Além disso, várias fontes de agências que operam no Catar durante a Copa do Mundo confirmam que um grande número de agentes de segurança do governo iraniano estava coletando informações e monitorando de perto os membros do esquadrão e funcionários para evitar que falassem com estrangeiros, especialmente os ocidentais. Da mesma forma, o treinador principal de Shirdelan, o português Carlos Queiroz, também foi chamado separadamente pelo IRGC, mas não está claro se era puramente relacionado ao futebol ou para pressioná-lo para ajudá-los a controlar os jogadores.

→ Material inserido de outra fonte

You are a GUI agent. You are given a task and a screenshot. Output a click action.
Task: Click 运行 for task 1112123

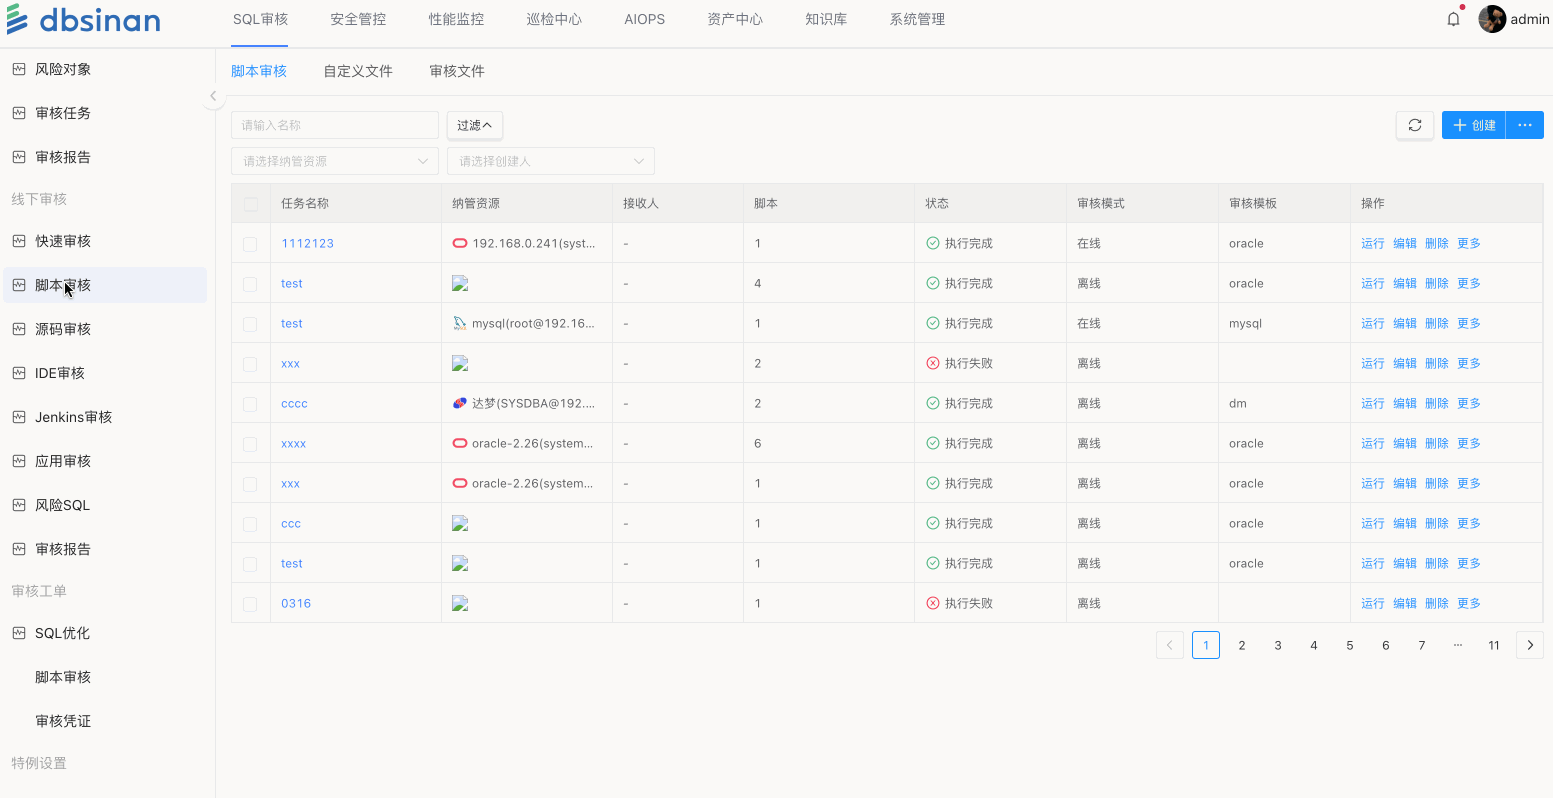coord(1372,243)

A segunda partida do Irã foi no dia 25 de novembro, contra o País de Gales, que veio de um empate em 1 a 1 contra a equipe dos EUA. Desta vez, a situação foi completamente oposta. Em primeiro lugar, os jogadores cantaram seu hino nacional e “se comportaram” exatamente como seu governo exigia. Não houve qualquer outra forma de protesto e até pareceram contar com o apoio dos adeptos, que alegadamente eram na sua maioria contratados.

Além disso, seu bom desempenho e a falta de definição do País de Gales ajudaram o Irã a sair vitorioso por 2 a 0. No entanto, ainda que o regime de Teerã tenha ficado satisfeito com os resultados, em vez de abrandar as medidas de pressão impostas ao seu plantel, intensificou-as. O motivo era que a última partida representava a possibilidade de avançar para a próxima fase e o rival não era outro senão o inimigo político de longa data, os EUA. Ganhar o jogo teria sido duas vezes melhor e, aparentemente, eles estavam dispostos a continuar ameaçando seus jogadores para alcançar tais resultados.

 

Uma partida com muitas implicações políticas

Do outro lado do espectro, a equipe dos EUA não estava indo tão bem. Vinha de dois empates consecutivos onde ambos marcaram e sofreram apenas um gol. Portanto, outro empate era uma boa possibilidade, mas não seria suficiente para garantir a passagem para a fase de mata-mata. Além disso, assim como o Irã, os EUA queriam a vitória por motivos além do futebol, já que qualquer vitória sobre a nação rival representa uma oportunidade de mostrar sua superioridade.

O governo iraniano teria aumentado o número de torcedores pagos para milhares, especialmente para esta partida, e reiterou as ameaças sobre o bem-estar das famílias de seus jogadores. Além disso, eles até apresentaram uma queixa contra os EUA, exigindo que a FIFA os desclassificasse imediatamente do torneio. O motivo foi que a Federação de Futebol dos Estados Unidos postou uma imagem da bandeira iraniana sem o emblema da República Islâmica em suas redes sociais, fato que mostrou seu apoio aos manifestantes no país do oeste asiático.

O US Soccer mudou de posição logo em seguida e a partida nunca foi cancelada. Além disso, os melhores sites de apostas da Índia não mostraram um favorito claro desta vez, e as odds e os mercados pareciam incrivelmente semelhantes, o que mostrava que o jogo seria um dos mais emocionantes até agora na Copa do Mundo. Essa previsão se tornou realidade, pois o jogo manteve o público na borda de seus assentos durante toda a duração. Infelizmente para o Irã, perderam por 1 a 0. Ainda não está claro se o governo fará retaliação contra seus próprios jogadores ou suas famílias, mas o mundo inteiro reza para que não seja esse o caso. Afinal, o verdadeiro espírito da Copa do Mundo é celebrar a união das nações por meio do esporte e não promover agendas políticas.